_Source document_
%%

Does this proposal mean users could be cut off from SMS services for messaging “misinformation”? There’s no telling. Politico’s wording is vague, and raises obvious questions.
But even if the vision is for flagging informal messages with some kind of “misinformation” label, that’s not the slightest bit reassuring. To do that would require setting someone to monitor people’s SMS messages (in itself not a big deal after the fact, if they’re being sent to an audience anyone is free to sign up for) – but then asking the SMS carrier to manipulate delivery in some way.
It doesn’t really matter what topic this arises for. It happens to be vaccination, but it could be any topic on which Americans disagree with “Biden-allied groups.” It’s bizarre, but of course a sign of the times, that Politico and the Biden-allied groups seem to feel at ease informing the public of the plan.
The public is likely to be overwhelmingly freaked out. Consider this point: the White House is indignant that Tucker Carlson believes it when he’s told his emails are being read by a government agency. Yet at the same time, Politico writes as if it would be fine for “Biden-allied groups” to have messages sent over SMS services monitored – and “work with” the SMS carriers to do some undefined thing about that.
Holding levers over the public infrastructure is becoming, more and more obviously, a method for trying to control information, behavior, and people. That can never be benign.
A couple of additional points to ponder. NY Post calls out a brief passage in the Politico piece citing White House spokesman Kevin Munoz: “We are steadfastly committed to keeping politics out of the effort to get every American vaccinated so that we can save lives and help our economy further recover.”
Nice try, but the only way to keep politics out of vaccination is to keep government out of the individual decision to take a vaccination. When government is not just adopting attitudes about that but sending representatives door-to-door for advocacy and exhortation, it’s political. Government can’t do anything non-politically.
The second point: Jen Psaki is quoted by Politico as saying it’s a “‘disservice to the country’ to spread the disinformation and that ‘the failure to provide accurate public health information, including the efficacy of vaccines and the accessibility of them to people across the country, including South Carolina, is literally killing people, so maybe they should consider that.’”
That’s a straw man, in case your straw man recognition chart isn’t handy. There is no “failure to provide accurate health information” inherent in refraining from mounting a door-to-door campaign.

%%

_Problem set_
• 1. In the passage on SMS monitoring, who is the White House spokesman cited in the Politico piece?
• 2. Reproduce the part of the passage on SMS monitoring starting at "But even if" and ending at "in some way.".
The material that follows is not needed for anything here.

_Collected data_
%%

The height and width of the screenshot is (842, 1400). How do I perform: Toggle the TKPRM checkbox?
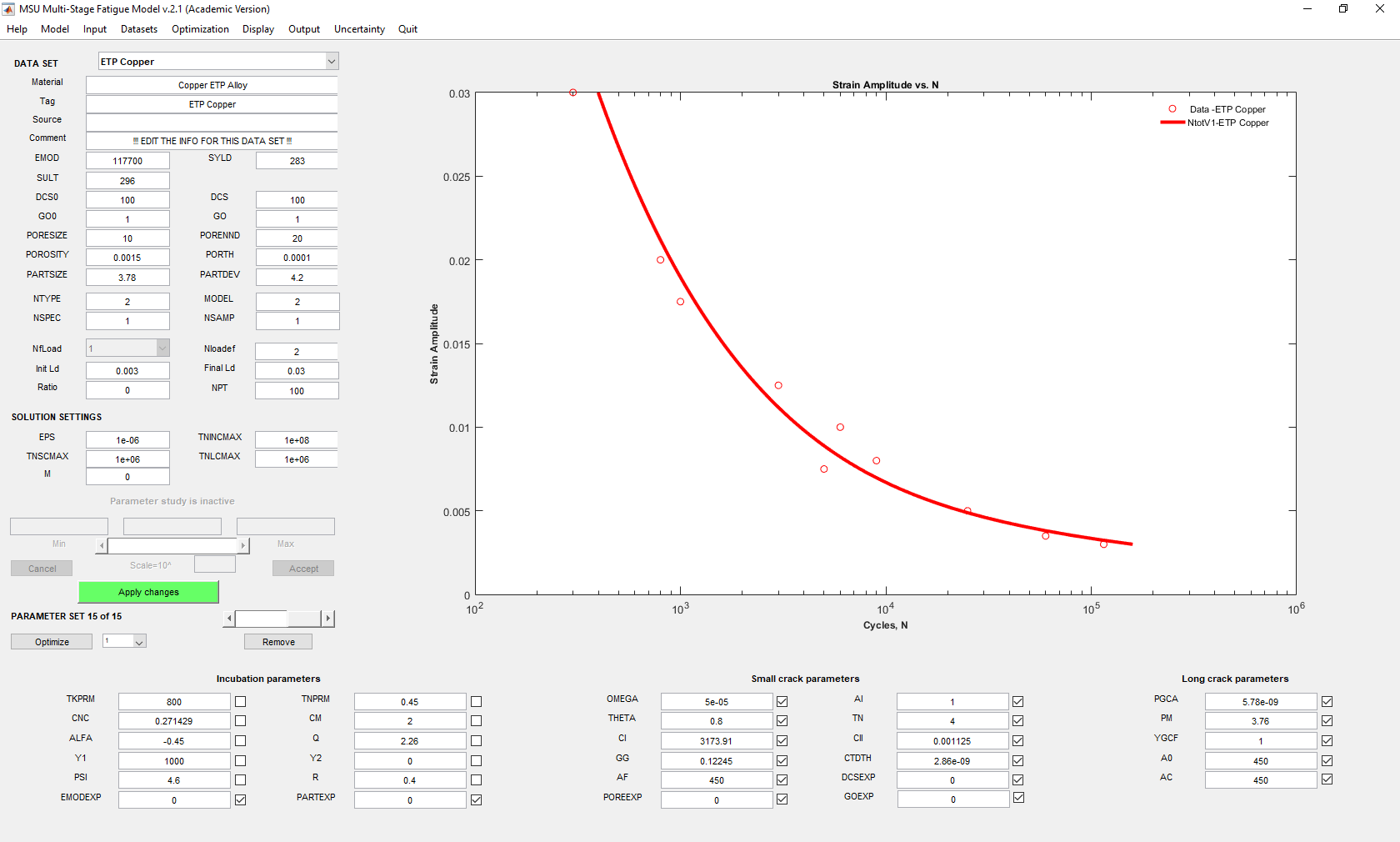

%%

_Per-task outputs_
• 1. Kevin Munoz.

• 2.
But even if the vision is for flagging informal messages with some kind of “misinformation” label, that’s not the slightest bit reassuring. To do that would require setting someone to monitor people’s SMS messages (in itself not a big deal after the fact, if they’re being sent to an audience anyone is free to sign up for) – but then asking the SMS carrier to manipulate delivery in some way.